Plainly, the Chinese government thought that the risks of not carrying out industrial policy were also great. And Naughton does a good job of explaining the intellectual framework that has justified their large-scale interventions. I found the book helpful and clarifying.

Is China experiencing an advance of the state sector?

That was the question I was asked by Jude Blanchette at an excellent CSIS panel on China’s state capitalism. It’s a reference to an old debate over the phenomenon known pithily in Chinese guo jin min tui, and less concisely in English as “the advance of the state and the retreat of the private sector.” As Jude remarked, it certainly feels like this has been happening in China in recent years, with the government proudly celebrating its state-directed economic model and the contributions of state-owned enterprises. The below are my notes, in which I try to pull together a concise answer to this vexed question:

The answer is yes and no. That’s not a cop-out. I say that because there’s a couple of different ways of looking at the advance or retreat of China’s state sector: you can look at it in a purely domestic context, or in a global context.
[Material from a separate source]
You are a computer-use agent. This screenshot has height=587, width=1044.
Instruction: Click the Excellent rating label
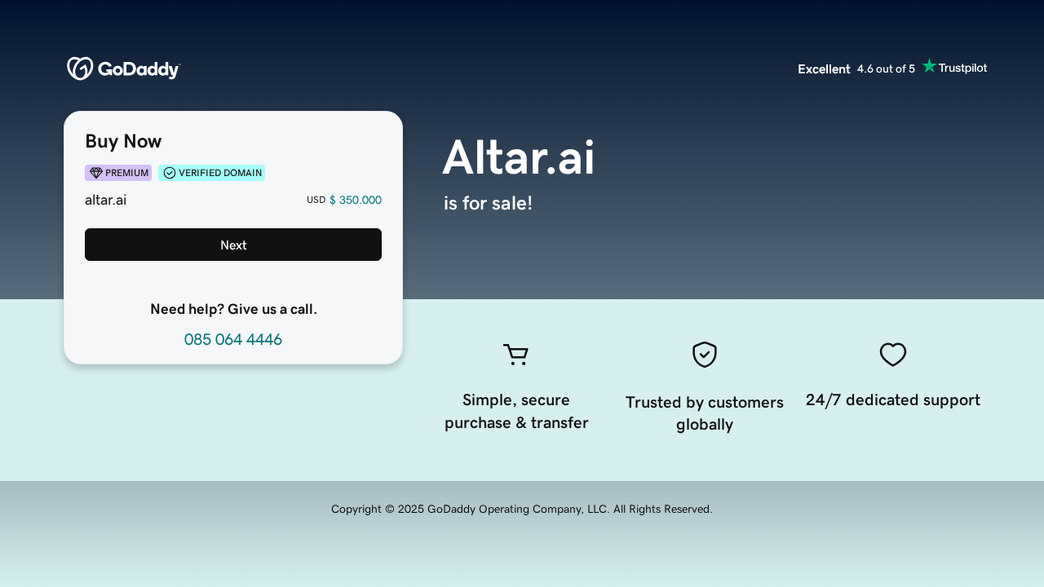click(824, 69)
I’ve crunched a lot of numbers to get a handle on the economic size of China’s state sector. What I’ve found is that the value-added produced by state-owned enterprises has usually been in the range of 25-30% of China’s GDP. And what’s really striking about those numbers is that they just haven’t changed very much over the past 25 years. The share of China’s economic output being produced by SOEs today, under Xi Jinping, is not significantly different than it was under Hu Jintao, or even in the later years of Jiang Zemin.
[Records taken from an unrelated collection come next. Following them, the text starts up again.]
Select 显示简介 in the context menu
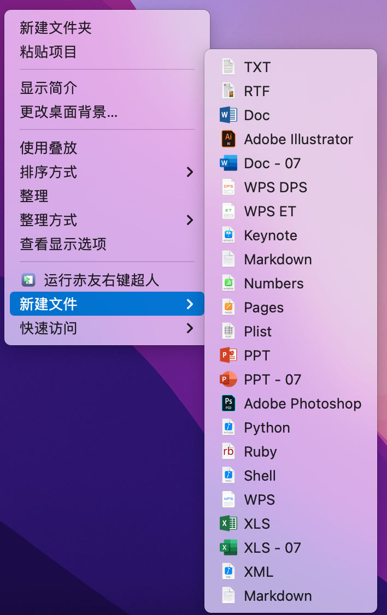This screenshot has width=387, height=615. (49, 88)
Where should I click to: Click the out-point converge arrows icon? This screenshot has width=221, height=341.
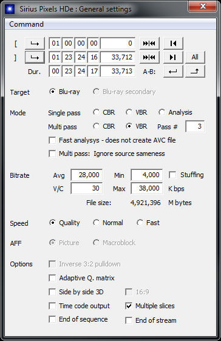(149, 57)
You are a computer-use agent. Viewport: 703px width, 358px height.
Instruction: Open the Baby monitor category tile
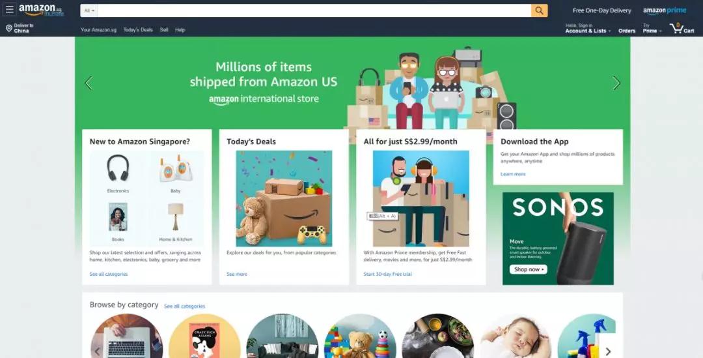point(176,173)
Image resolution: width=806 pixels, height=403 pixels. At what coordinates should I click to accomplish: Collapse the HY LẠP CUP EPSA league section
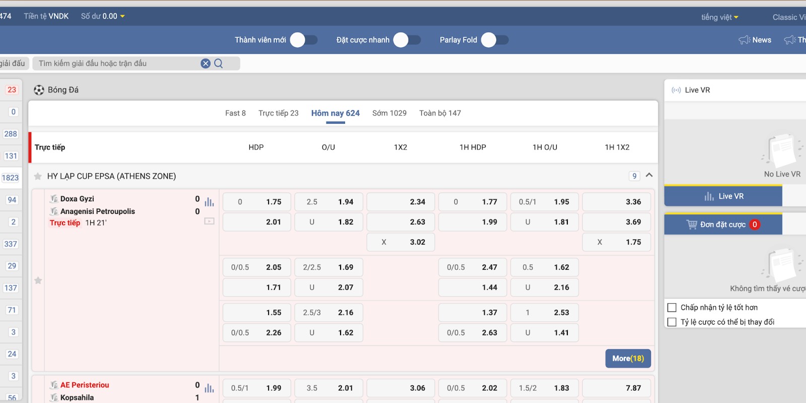pyautogui.click(x=649, y=175)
In a purely domestic sense, then, there hasn’t been a major change in the balance of the economy between state-owned and private enterprises. I think that’s evidence that there’s some pretty strong continuities between the approach of the Xi administration and that of previous administrations. Xi certainly did not invent the idea that SOEs are and should be a central part of the Chinese economy, and he hasn’t actually taken huge parts of the economy away from the private sector and handed them to SOEs.

What I think has changed more under Xi is not so much the relative size of the state and private sectors, but more the political context in which both private-sector and state-sector firms have to operate. These days, both types of companies are expected to follow the government’s guidance more closely.
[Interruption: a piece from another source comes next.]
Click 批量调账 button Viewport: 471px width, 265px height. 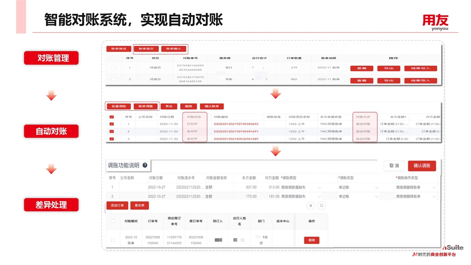pos(119,106)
But the trajectory of China’s state sector looks pretty different if you look at it from the perspective of the world economy. Let’s not forget the obvious fact that China’s economy has been consistently growing much, much faster than the rest of the world. Since the share of SOEs in China’s economy has been basically stable, that means SOEs have also been growing quite fast, just as fast as the private sector. And that means China’s SOEs have gotten a lot bigger in absolute terms, and a lot bigger relative to the world economy.

The arithmetic here is pretty simple. At the turn of the century, China accounted for about 3.5% of global GDP. Now, China is about 17% of global GDP. The SOE share of China’s economy is about the same today as it was 20 years ago. Therefore, the share of global GDP produced by China’s SOEs has substantially increased: on my estimates, China’s SOEs account for about 4.5% of global GDP now, compared to about 1% back in 2000. I would point out that 4.5% of global GDP is a lot; it is more than the entire GDP of the UK, France or India.

So for those of us outside China, it is very much the case that China’s state sector is advancing. Chinese SOEs are a much bigger part of the global economy than they were before, and their international activities have also become much more important. I think it’s obvious that the rise of China’s SOEs represents a very substantial change in the structure of the world economy, and it should not be at all surprising that there is a lot of debate in other countries about how to respond to that change.

My contribution was pretty small, but the folks on the second half of the event tackled that exact question–how the US should respond–and generated a very useful discussion. I recommend watching the video.